If I have enough time, I may continue the project with ChatGPT. For the technical points, ChatGPT helps a lot, and proved to be a valuable assistant.

GDP as Proxy for Progress

The gross domestic product (GDP) measures how much goods and services have been produced in a year. It measures the economic activity of a country and is used as a a proxy to track the standard of living. The higher the GDP per capita, the more goods and services are accessible to the population, the higher is the living standard.

The very good post “What is economic growth?” from ourworldindata.org makes GDP more tangible:

Have a look around yourself right now. Many of the things you see are products that were produced by someone so that you can use them: the trousers you are wearing, the device you are reading this on, the electricity that powers it, the furniture around you, the toilet that is nearby, the sewage system it is connected to, the bus or car or bicycle you took to get where you are, the food you had this morning, the medications you will receive when you get sick, every window in your home, every shirt in your wardrobe, and every book on your shelf.

Over time, the cost of good and service decrease, due to improvement in production. The utility of the good or service remains constant, though. Inversely, for a given price, the utility increases.

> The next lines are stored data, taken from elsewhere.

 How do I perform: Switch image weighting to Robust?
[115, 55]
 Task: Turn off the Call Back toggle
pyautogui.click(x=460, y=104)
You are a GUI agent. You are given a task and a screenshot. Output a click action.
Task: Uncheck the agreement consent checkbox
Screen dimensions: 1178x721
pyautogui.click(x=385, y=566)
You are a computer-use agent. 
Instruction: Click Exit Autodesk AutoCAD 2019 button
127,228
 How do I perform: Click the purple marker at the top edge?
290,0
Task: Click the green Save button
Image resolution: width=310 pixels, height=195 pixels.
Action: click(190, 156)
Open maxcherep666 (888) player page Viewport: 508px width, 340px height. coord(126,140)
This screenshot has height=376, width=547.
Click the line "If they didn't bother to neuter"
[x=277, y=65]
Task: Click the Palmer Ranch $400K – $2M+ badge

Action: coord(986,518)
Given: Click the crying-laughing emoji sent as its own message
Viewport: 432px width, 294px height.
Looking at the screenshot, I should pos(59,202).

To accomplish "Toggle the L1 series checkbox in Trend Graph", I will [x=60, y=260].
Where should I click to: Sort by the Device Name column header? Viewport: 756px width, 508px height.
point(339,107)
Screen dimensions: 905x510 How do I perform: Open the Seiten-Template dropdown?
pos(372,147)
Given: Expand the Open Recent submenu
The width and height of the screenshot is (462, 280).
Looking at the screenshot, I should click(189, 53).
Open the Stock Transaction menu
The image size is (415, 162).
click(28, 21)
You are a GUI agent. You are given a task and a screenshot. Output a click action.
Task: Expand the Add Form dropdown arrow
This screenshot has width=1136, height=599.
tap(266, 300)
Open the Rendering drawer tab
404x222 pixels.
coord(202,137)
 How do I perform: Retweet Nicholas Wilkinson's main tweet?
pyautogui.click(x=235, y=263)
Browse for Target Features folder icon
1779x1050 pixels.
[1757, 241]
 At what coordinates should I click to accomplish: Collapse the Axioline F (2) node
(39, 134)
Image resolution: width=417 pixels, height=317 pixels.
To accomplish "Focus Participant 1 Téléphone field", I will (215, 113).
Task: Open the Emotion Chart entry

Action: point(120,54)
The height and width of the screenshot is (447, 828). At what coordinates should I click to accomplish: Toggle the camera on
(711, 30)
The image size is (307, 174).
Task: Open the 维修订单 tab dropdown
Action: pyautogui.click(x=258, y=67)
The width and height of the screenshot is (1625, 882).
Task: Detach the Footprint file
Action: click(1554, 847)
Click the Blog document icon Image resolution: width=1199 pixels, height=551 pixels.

An affordable car today is way more comfortable, secure, and efficient than a car from ten year ago for the same price. GDP and progress don’t correlate exactly then. A constant GDP could still represent a constant, modest progress. But in practices, progress is manifested by increased GDP per capita.

Using GDP as proxy for standard of living is subject to debates. Besides access to goods and services, standard of living also encompasses dimensions like access to education, access to nature, or access to health care. Different countries and social systems with similar GDP may fare differently on these points. As a crude measure for the whole country or per capita, GDP says little about the distribution. Inequality isn’t well captured by GDP.

The cousin of GDP to track standard of living is life expectancy. Life expectancy also aggregates and proxies several aspects like education, access to health care, or overall well-being. Interestingly, while both metrics usually correlate, there are discrepancies that remind us that the metrics or only proxies and have flaws.

Ourworldindata.org has an interactive chart to explore GDP and life expectancy:

The GDP is influenced by the household structures. Depending on how GDP is computed, it may or may not contain “services” provided by family members, such as cooking, child care, or taking care of the elderly.

On one hand, it makes sense to include personal activities in the GDP. If you grow your vegetable yourself, you’re working as a farmer with one consumer, yourself. You’re producing some good for yourself. One the other hand, it’s not economic activity – it’s not traded on a market. This activity is not on the market and will not “benefit” from market mechanisms (or rather be “driven” by market forces), such as market-driven specialisation, allocation of resources, or pricing.

In economic logic, growing yourself your vegetable isn’t rational, since you use time that you could have invested in some other more rewarding economic activity, depending on your profession. The same holds for child care: working part-time to raise children isn’t economically rational if you have a high-paying profession.

The reason people are willing to sacrifice profit for such activities at the moment is leisure and fulfillment. They find an increased happiness at some other level in these activities.

Leisure and fulfillment work at the personal level. Doing more outside of the formal economy also brings benefits to the economy itself: it increases resilience and sustainability. These values are not accounted in classic economy, but maybe should.

Given the flaws of GDP, it’s no surprise that other metrics have been developed to track development, for instance the human development index. But the simplicity of GDP (or life expectancy for that matter) is very attractive. GDP will remain the prevalent metric for the years to come.